Österreicher und Briten arbeiten in der EU am längsten

Wirtschaft
05.10.2012 16:30
Großbritannien und Österreich sind in der EU die Länder mit der längsten Wochenarbeitszeit. Die Briten arbeiten im Schnitt 42,2 Stunden, die Vollzeitarbeitnehmer in Österreich 41,8 Stunden. Am kürzesten ist die Arbeitswoche in Dänemark, wo man nach 37,7 Stunden ins Wochenende gleitet. In allen EU-Staaten sind laut der Erhebung von Eurostat die Arbeitszeiten von Männern etwas länger als von Frauen.

Mit den Spitzenreitern vergleichbare Wochenarbeitszeiten haben noch Zypern und Portugal mit jeweils 41,1 Stunden. Ähnlich kurz wie in Dänemark arbeitet man auch in Irland (38,4), Italien (38,8) und den Niederlanden (39,0).

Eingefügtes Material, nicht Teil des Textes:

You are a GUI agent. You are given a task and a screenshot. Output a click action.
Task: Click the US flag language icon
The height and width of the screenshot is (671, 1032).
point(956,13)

In Griechenland dauert die durchschnittliche Arbeitswoche 40,4 Stunden, in Spanien 40,3. 

Die Eurostat-Erhebung enthält auch die Daten zu potenziellen Beitrittskandidaten: Hier führen die türkischen Arbeitnehmer mit 52,2 Stunden pro Woche vor Mazedonien mit 43 Stunden und Kroatien mit 41 Stunden. Die Schweizer arbeiten mit 41,8 Stunden übrigens genau so lange wie die Österreicher. 

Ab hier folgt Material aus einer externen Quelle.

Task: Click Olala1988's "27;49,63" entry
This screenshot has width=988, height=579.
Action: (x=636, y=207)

Männer arbeiten länger als Frauen
In praktisch allen Ländern arbeiten Männer länger als Frauen. In Irland ist der Unterschied mit 40 Stunden zu 36,5 Stunden besonders groß, im Gleichberechtigungs-Eldorado Schweden mit 40 zu 39,8 am kleinsten. In Österreich arbeiten die Männer 42,4 Stunden, die Vollzeit-Arbeitnehmerinnen 40,8 Stunden.

Fast drei Viertel im Dienstleistungssektor
Laut der Erhebung von Eurostat arbeiteten 2011 fast 70 Prozent der Erwerbstätigen - Arbeitnehmer und Selbstständige - im Dienstleistungsbereich, gegenüber 62 Prozent im Jahr 2000. Auf die Bereiche Industrie und Bauwesen entfallen EU-weit 25 Prozent und auf die Landwirtschaft 5 Prozent. Am höchsten ist der Dienstleistungsanteil mit 75 Prozent in Luxemburg.

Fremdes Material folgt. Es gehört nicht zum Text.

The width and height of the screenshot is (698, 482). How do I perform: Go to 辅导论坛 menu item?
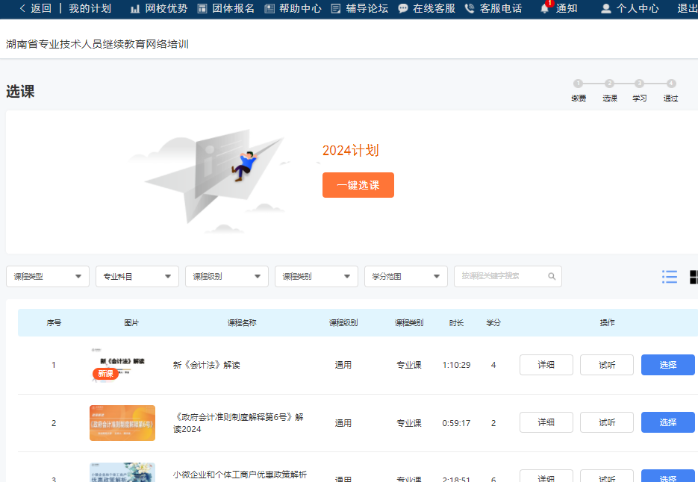[x=359, y=8]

In Österreich liegt der Anteil der Erwerbstätigen im Dienstleistungsbereich mit 68,7 Prozent etwas unter dem EU-Durchschnitt. 42 Prozent der Österreicher arbeiten für marktbestimmte Dienstleistungen, 26,7 Prozent für hauptsächlich nicht-marktbestimmte. Auf die Bereiche Landwirtschaft entfielen 2011 in Österreich 5,3 Prozent, auf die Industrie 26 Prozent.

Tendenz zu befristeten Arbeitsverträgen
Der Anteil der Arbeitnehmer mit einem befristeten Arbeitsvertrag stieg in der EU von zwölf Prozent im Jahr 2000 auf 15 Prozent 2007 und verringerte sich dann leicht auf 14 Prozent im Jahr 2011. Dabei gibt es große Unterschiede zwischen den EU-Staaten. In Polen haben 27 Prozent der Arbeitnehmer einen befristeten Vertrag, in Rumänien nur zwei Prozent. In Österreich beträgt der Anteil 9,6 Prozent.